Haciéndose hombre, Dios nos ha dicho que el hombre puede hacerse Dios.

 

 

7.- El Corazón de Jesús, Centro en el que todo converge

"Vi un cielo nuevo y una tierra nueva"

 

El Verbo que surge del Corazón de su Padre, hace que surja el mundo de la nada, y del Corazón del Verbo encarnado, atravesado en el Calvario, veo surgir  un mundo nuevo: es el mundo de los elegidos. Y esa creación, llena de grandeza y de fecundidad, inspirada por el amor y la misericordia, es la Iglesia, cuerpo místico de Cristo, que la perpetuará sobre la tierra, hasta la consumación de los tiempos, y vivirá de su vida divina durante toda la eternidad. (...)

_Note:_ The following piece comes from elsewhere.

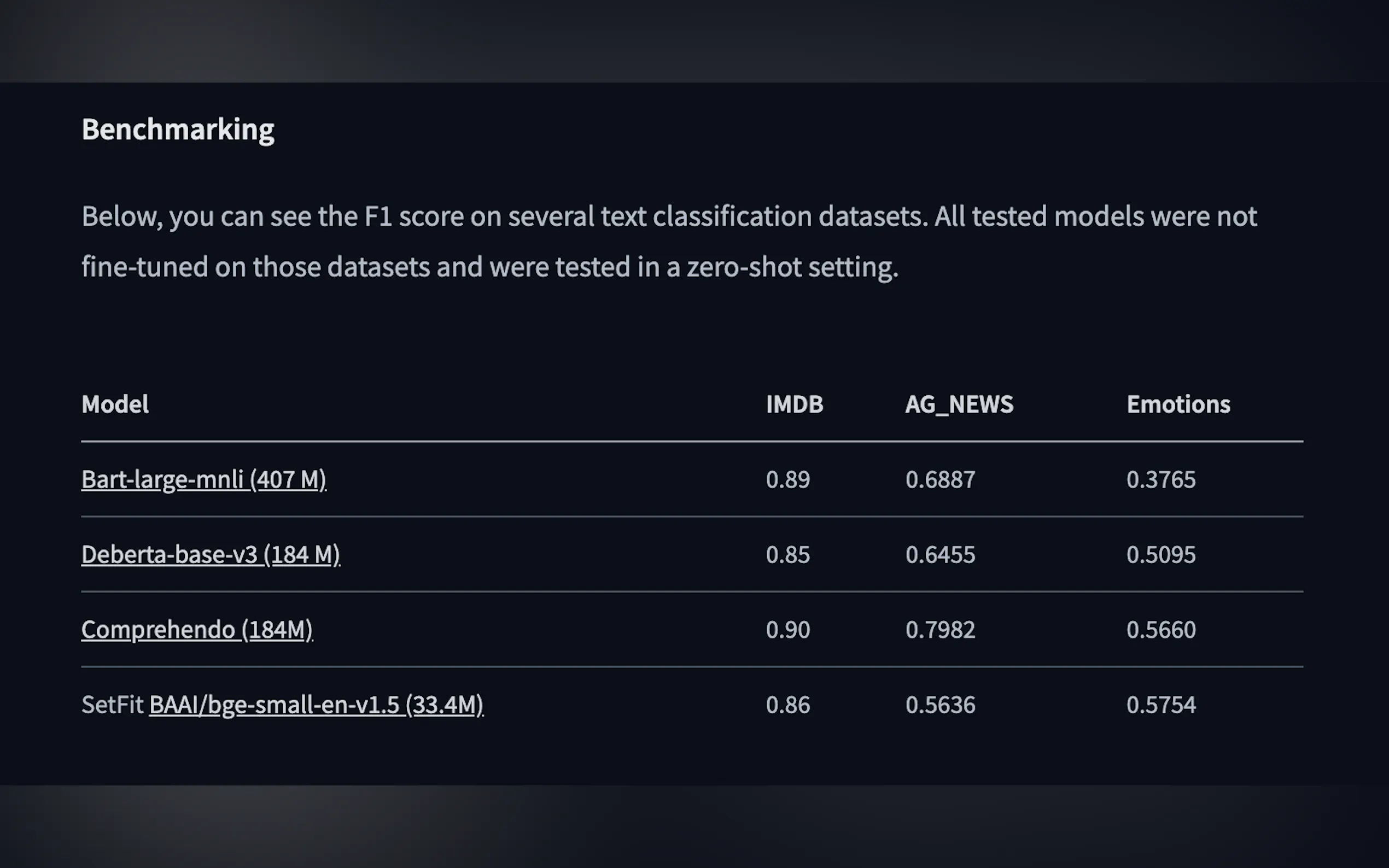This screenshot has height=868, width=1389.
Task: Click the F1 score description paragraph
Action: 669,242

Ese mundo de los elegidos tiene que tener también su sol para iluminarlo y vivificarlo, su océano para fertilizarlo, sus tesoros para enriquecerlo, su rey para que le gobierne... ¡y eso será justamente el Corazón de Jesús!.

 

El mundo nuevo... ¿una utopía?, ¿un sueño?, ¿una realidad?

El creyente es un realista, que tiene la mirada en lo alto, pero los pies y las manos en movimiento sobre esta tierra.

Según esto, el mundo nuevo no sería sino esa inmensa y maravillosa obra a escala humana en la que se anuncia: "¡Se contrata!"...

Del Corazón de Cristo vamos a sacar las fuerzas necesarias para ser los obreros audaces y valientes del mundo nuevo que está a punto de nacer  hoy mismo.